== Segment start ==

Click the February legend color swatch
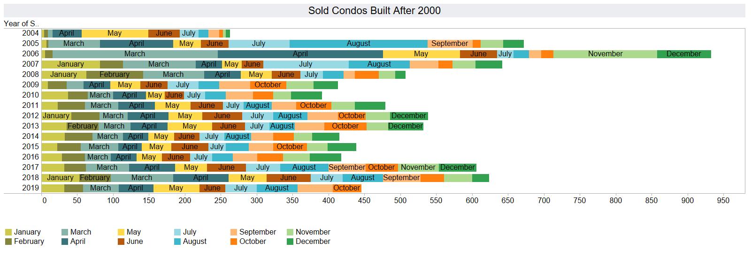 pyautogui.click(x=8, y=242)
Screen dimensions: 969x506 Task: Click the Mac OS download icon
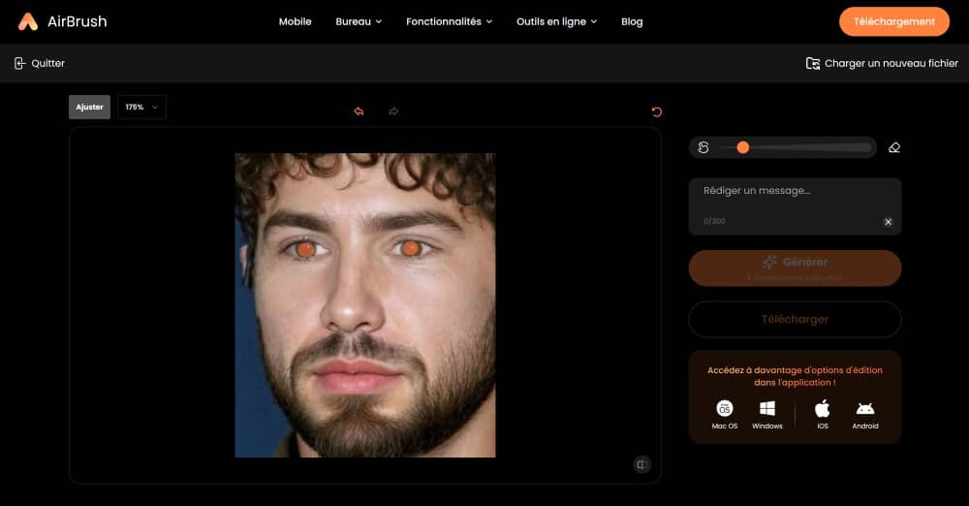[x=725, y=408]
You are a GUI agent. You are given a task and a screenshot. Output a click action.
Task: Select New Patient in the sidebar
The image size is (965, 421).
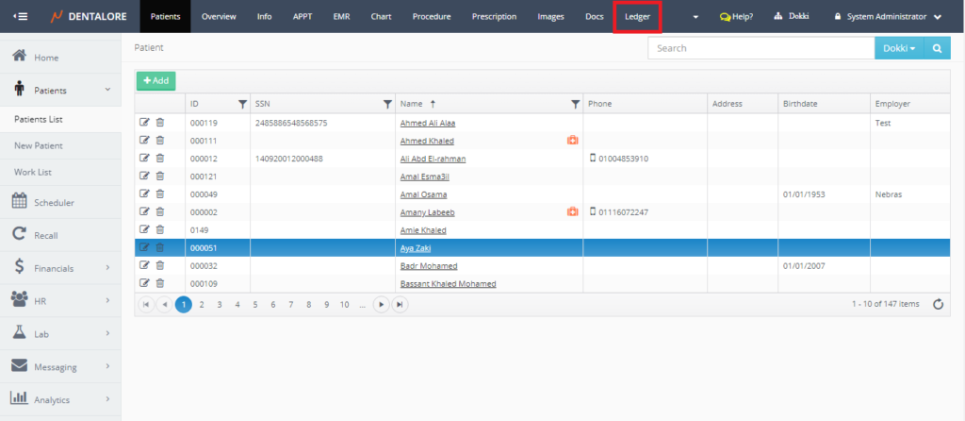tap(39, 146)
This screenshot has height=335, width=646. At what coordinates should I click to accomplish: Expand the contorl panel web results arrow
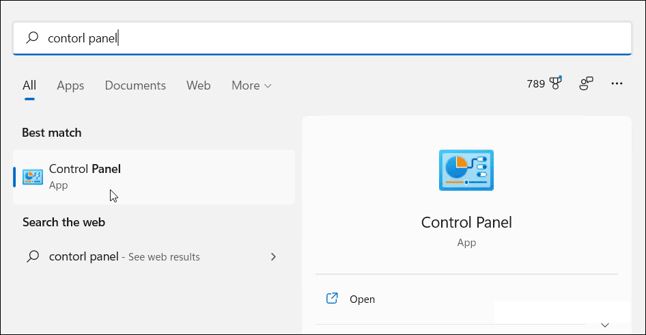(273, 257)
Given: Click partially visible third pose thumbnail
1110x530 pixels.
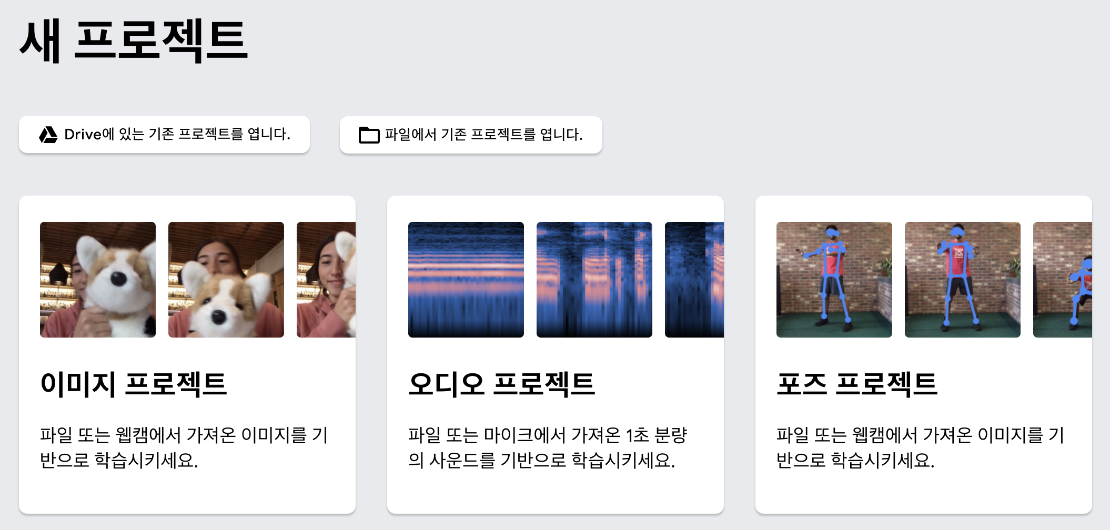Looking at the screenshot, I should tap(1063, 280).
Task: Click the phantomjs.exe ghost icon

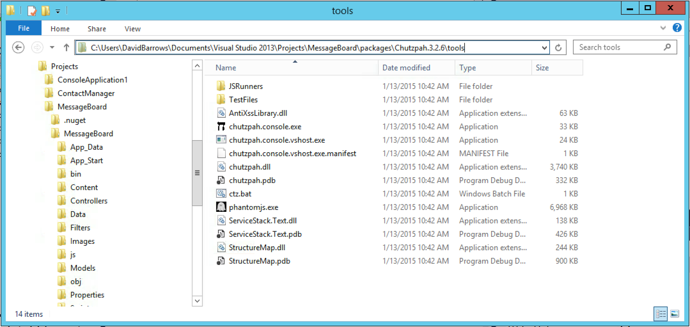Action: coord(221,207)
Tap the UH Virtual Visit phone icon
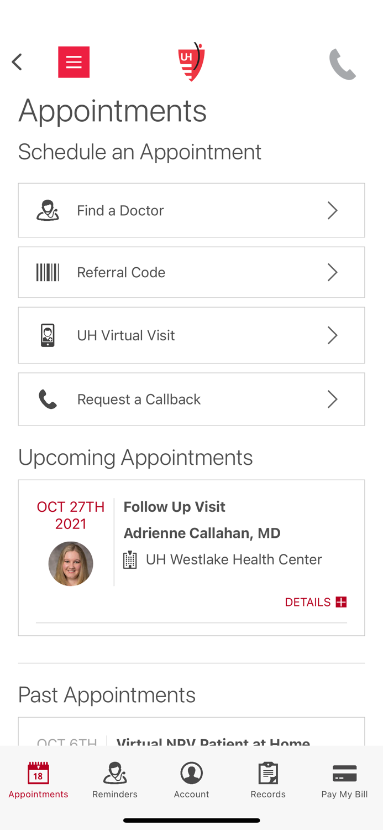Viewport: 383px width, 830px height. [48, 335]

== Segment end ==

Leave the pictures out and restate exactly the lines from the one that has "You are a GUI" through the final line of the entries above, both ends included.

» **Written response**
You are a GUI agent. You are given a task and a screenshot. Output a click action.
Task: Select New Patient in the sidebar
The image size is (965, 421).
tap(39, 146)
This screenshot has height=335, width=646. At what coordinates should I click to accomplish: Expand the contorl panel web results arrow
(273, 257)
Given: Click partially visible third pose thumbnail
1110x530 pixels.
Looking at the screenshot, I should tap(1063, 280).
Task: Click the phantomjs.exe ghost icon

Action: coord(221,207)
Tap the UH Virtual Visit phone icon
Viewport: 383px width, 830px height. [48, 335]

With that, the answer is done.